There are new user quota limits of 40 TiB and 30 million files on the workspace file system. Users which have currently more data have to reduce their data during the next 4 weeks. The limits include released and expired workspaces which are internally deleted after few weeks. You can show your current usage and limits with the following command:

$ lfs quota -uh $(whoami) /pfs/work7

If it is really needed users can request higher limits by opening a ticket or sending an email to the hotline. However, they have to clearly describe why higher limits are needed, how long these extended limits are required, and why other storage opportunities cannot be used.

New stripe count settings for the workspace file system

For the workspace file system directories the new Lustre feature Progressive File Layouts has been used to define file striping parameters. This means that the stripe count is adapted if the file size is growing. In normal cases users no longer need to adapt file striping parameters in case they have very huge files or in order to reach better performance.

New group membership for users of University of Stuttgart

For users of University of Stuttgart the group membership has usually changed and the owning group for all data below $HOME and the old $WORK has been changed accordingly. This means that the virtual path to $HOME (/home/ORG/GROUP/USER) has changed, too. However, if you use environment variables (for example $HOME) in your scripts (which is recommended) nothing needs to be done. Otherwise you have to change your scripts accordingly.

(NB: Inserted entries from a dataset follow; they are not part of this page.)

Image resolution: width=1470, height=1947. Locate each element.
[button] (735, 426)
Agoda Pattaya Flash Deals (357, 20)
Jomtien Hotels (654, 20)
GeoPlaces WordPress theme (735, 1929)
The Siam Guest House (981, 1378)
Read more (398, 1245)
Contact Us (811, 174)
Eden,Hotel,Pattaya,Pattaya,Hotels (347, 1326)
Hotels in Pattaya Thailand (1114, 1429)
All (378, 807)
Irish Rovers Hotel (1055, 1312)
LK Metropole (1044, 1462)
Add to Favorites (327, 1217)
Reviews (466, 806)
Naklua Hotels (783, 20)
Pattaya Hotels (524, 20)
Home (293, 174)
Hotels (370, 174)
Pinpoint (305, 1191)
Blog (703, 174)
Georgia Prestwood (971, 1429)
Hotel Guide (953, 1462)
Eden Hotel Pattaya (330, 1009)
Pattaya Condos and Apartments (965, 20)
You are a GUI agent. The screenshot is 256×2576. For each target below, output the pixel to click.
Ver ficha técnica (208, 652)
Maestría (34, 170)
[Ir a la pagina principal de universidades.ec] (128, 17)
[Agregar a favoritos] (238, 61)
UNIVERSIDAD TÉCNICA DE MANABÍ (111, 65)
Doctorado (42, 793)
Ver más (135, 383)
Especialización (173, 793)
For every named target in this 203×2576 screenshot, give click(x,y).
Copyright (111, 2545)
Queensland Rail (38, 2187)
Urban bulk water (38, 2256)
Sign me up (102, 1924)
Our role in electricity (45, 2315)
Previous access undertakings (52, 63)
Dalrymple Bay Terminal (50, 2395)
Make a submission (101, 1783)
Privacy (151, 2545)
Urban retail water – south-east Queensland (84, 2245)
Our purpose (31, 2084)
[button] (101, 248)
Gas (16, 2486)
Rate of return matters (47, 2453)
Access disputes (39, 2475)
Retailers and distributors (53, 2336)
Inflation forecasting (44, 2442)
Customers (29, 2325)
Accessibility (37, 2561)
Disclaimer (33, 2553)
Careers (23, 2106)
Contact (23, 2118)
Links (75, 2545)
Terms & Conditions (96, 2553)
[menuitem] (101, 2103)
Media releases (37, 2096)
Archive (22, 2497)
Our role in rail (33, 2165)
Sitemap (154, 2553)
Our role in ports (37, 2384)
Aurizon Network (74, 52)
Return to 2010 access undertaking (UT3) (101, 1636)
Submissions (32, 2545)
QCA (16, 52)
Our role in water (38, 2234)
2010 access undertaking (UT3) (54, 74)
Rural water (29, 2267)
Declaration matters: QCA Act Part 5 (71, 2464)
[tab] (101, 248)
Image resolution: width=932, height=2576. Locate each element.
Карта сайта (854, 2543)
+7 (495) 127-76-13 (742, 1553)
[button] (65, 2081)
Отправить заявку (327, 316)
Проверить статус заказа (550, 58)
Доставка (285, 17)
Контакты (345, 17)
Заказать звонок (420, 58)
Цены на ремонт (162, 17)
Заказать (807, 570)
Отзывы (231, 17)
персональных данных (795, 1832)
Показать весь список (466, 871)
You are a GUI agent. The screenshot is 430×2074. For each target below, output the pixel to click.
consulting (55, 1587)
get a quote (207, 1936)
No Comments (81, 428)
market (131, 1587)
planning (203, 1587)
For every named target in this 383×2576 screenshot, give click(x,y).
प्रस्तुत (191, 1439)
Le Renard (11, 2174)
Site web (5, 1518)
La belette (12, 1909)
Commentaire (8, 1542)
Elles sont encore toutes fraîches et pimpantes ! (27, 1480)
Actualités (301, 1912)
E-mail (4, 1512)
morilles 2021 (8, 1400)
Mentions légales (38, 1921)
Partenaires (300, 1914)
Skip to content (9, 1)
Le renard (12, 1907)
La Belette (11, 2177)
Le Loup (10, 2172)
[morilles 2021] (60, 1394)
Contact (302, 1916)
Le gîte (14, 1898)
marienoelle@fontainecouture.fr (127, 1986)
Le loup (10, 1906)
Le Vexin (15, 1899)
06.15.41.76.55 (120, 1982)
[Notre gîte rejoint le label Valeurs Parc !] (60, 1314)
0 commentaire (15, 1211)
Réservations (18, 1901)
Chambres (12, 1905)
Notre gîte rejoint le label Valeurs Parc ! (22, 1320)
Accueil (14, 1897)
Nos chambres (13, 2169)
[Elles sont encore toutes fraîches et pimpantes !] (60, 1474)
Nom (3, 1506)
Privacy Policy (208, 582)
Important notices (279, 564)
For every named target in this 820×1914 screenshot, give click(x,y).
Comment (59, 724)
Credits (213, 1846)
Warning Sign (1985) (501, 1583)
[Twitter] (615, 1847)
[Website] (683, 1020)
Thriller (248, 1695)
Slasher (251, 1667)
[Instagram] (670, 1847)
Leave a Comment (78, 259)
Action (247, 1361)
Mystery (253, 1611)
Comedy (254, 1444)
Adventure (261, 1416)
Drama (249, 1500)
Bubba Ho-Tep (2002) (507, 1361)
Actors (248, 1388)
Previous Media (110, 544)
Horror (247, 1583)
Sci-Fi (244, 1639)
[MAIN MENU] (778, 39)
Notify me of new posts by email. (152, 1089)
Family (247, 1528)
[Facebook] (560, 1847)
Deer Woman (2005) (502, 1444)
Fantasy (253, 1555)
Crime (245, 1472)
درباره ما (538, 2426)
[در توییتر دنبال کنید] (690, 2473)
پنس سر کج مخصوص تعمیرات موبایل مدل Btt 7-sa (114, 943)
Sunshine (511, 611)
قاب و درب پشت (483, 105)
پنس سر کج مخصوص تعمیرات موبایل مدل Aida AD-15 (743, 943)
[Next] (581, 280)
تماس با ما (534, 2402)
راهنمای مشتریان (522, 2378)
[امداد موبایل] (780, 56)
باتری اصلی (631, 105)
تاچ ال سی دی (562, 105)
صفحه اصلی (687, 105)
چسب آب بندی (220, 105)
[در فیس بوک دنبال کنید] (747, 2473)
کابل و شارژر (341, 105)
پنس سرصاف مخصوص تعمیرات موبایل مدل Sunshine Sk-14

Hints for migration of $WORK data

Workspaces should be used instead of $WORK. Advantages of workspaces are a clear deletion policy and the ability to restore data from expired workspaces for few weeks. The old $WORK will be mounted in read-only mode for 4 weeks. If data on $WORK is still needed it has to be migrated by the users. Example for the migration to a workspace:

# create a new workspace
$ ws_allocate newwork 60
# define environment variable for old WORK
OLDWORK=$WORK
# define environment variable for workspace
WORK=$(ws_find newwork)
# Copy the data with rsync
rsync -a -A $OLDWORK/ $WORK/

Of course, if only a part of your old $WORK is needed you should only copy that part. As shown above you can redefine the WORK environment variable. For example, such a definition could be added to old scripts and then no further change on the script should be required.

The environment variable $WORK will exist and is set after login while the old $WORK file system is mounted during the next 4 weeks. Afterwards it will no longer exist or point to an empty string.

LSDF Online Storage

The LSDF Online Storage is now directly mounted on the Login- and Datamover-Nodes. Furthermore it can be used on the compute nodes during the job runtime with the constraint flag "LSDF" of the slurm batch system.

$TMP

All nodes of bwUniCluster 2.0 now have fast SSDs as fast local storage devices. These are especially useful if you have lots of small files or if you are doing random I/O operations (huge IOPS numbers) and if the data is only needed on the local node during the job runtime.

BeeOND (BeeGFS On-Demand)

Users now have possibility to request a private BeeOND (BeeGFS) parallel filesystem for each job with the constraint flag "BEEOND" of the slurm batch system. The file system is created during job startup and purged after your job. This is especially useful if you are doing huge amounts of I/O and/or if your I/O is not very efficient since there is no impact on the global Lustre file systems. However, you have to copy input data to this file system after job start and you have to copy data to a globally visible file system before the job completes.